Element-web: "Unable to decrypt: The sender's device has not sent us the keys for this message." (The UISI bug)

Created on 19 Jan 2017 · 13Comments · Source: vector-im/element-web

This message (or, less often, the closely related "OLM.UNKNOWN_MESSAGE_INDEX") can be caused by a number of things. This bug serves as a reference to the reasons we know about.

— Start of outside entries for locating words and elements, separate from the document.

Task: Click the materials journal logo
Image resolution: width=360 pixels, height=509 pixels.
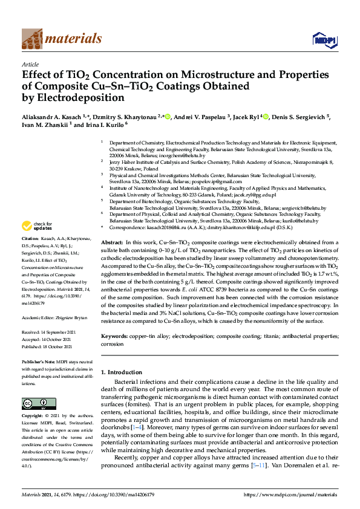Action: [x=61, y=39]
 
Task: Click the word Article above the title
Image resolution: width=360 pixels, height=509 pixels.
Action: [x=30, y=63]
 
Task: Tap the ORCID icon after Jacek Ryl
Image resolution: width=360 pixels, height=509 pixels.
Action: [x=266, y=117]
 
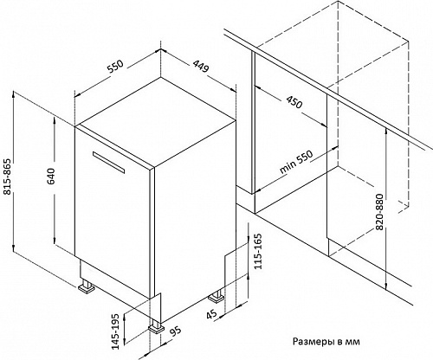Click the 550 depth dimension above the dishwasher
[x=115, y=68]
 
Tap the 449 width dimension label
[x=200, y=67]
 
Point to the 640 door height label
[x=50, y=177]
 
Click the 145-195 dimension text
[x=115, y=331]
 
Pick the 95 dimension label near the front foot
[x=175, y=331]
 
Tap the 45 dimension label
[x=212, y=313]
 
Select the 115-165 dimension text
[x=257, y=251]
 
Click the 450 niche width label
[x=294, y=102]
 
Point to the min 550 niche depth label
[x=296, y=162]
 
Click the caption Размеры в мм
[x=326, y=342]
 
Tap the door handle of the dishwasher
[x=108, y=162]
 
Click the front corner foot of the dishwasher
[x=156, y=327]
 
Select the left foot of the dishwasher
[x=87, y=286]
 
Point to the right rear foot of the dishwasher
[x=216, y=295]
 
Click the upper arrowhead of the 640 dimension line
[x=55, y=120]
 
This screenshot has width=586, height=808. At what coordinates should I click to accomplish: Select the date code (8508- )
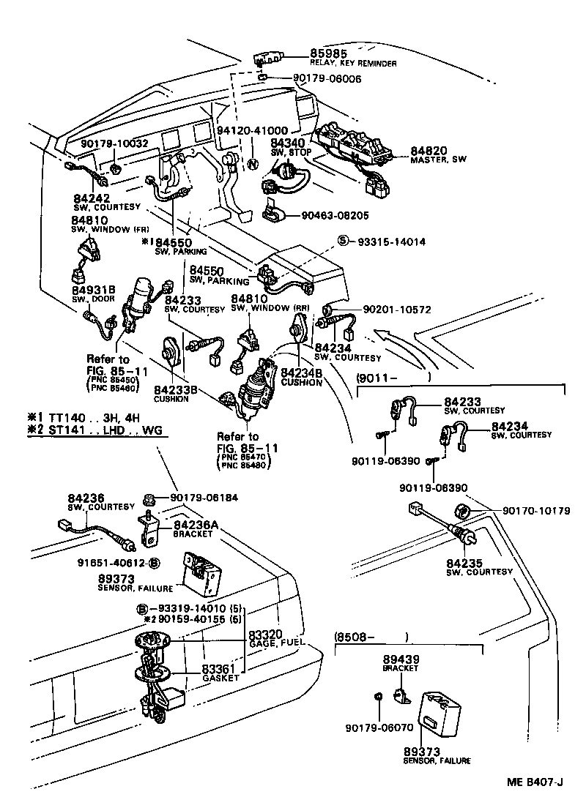[x=371, y=636]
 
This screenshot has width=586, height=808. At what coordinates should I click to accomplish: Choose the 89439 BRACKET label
[x=400, y=662]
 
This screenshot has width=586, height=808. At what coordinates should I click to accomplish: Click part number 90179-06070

You logged into your device, or joined the room, after the message was sent. This is sort-of by design, though #2258, #2286 and #2713 are relevant.
The sender has blacklisted your device. This is definitely by design, though see #3831 for improving visibility on this.
The keys haven't arrived yet. Patience you must have.

Client-specific bugs:

~~#2325~~ [olm is racy when riot-web is used in multiple tabs]
#3309 (also on android/ios) [We can still throw away one-time keys which have messages in-flight]
#2783 (also on android/ios) [prioritise established olm sessions over half-open ones]
#3231 (also on android/ios) [different devices with the same curve25519 key confuse the olm layer]
https://github.com/vector-im/riot-web/issues/4216 / https://github.com/vector-im/riot-android/issues/1289 / https://github.com/vector-im/riot-ios/issues/1256 [We throw away all our one-time-keys and replace them with new ones]
~~#4983~~ / matrix-org/matrix-ios-sdk/issues/340 / vector-im/riot-android#1603 [yet another device list sync bug]
~~#5001~~ (fixed riot-web 0.12.5) [race in decryption]
~~#2672~~ / ~~#2305~~ / ~~#3796~~ / ~~vector-im/riot-ios#955~~ (fixed riot-ios 0.5.0) / ~~vector-im/riot-android#863~~ (fixed riot-android 0.6.10) [racy device list sync]
~~#2782~~ [process incoming messages before uploading new keys]
~~#2273~~
~~#2562~~
~vector-im/riot-android#799~ (fixed, but you may still have broken Olm sessions because of it)
~vector-im/riot-android#1209~ (fixed in riot-android 0.6.10, but you may still have broken Olm sessions because of it)

Protocol/server things:

#3187
matrix-org/synapse#2165
#3754
#3822
#3868
#3846 [sometimes the sending device doesn't seem to know about some users in the room] (hopefully will be fixed by state resets)?
~vector-im/riot-android#1208~ (fixed in synapse v0.21.0-rc3)
~matrix-org/synapse#2418 (joins can seed from servers with stale state)~
#6989 Device lists can get out of sync

Unexplained:

~~#2711~~

bug meta p1 critical e2e

Source

richvdh

👍28

Most helpful comment

For anyone reading this looking for a workaround, the best advice currently is that if you suddenly find yourself unable to decrypt messages from someone, ask them to open up your contact details on their client. This should force their Riot to resync its copy of your device list, increasing the chance that the next message sent will actually be encrypted for your current device.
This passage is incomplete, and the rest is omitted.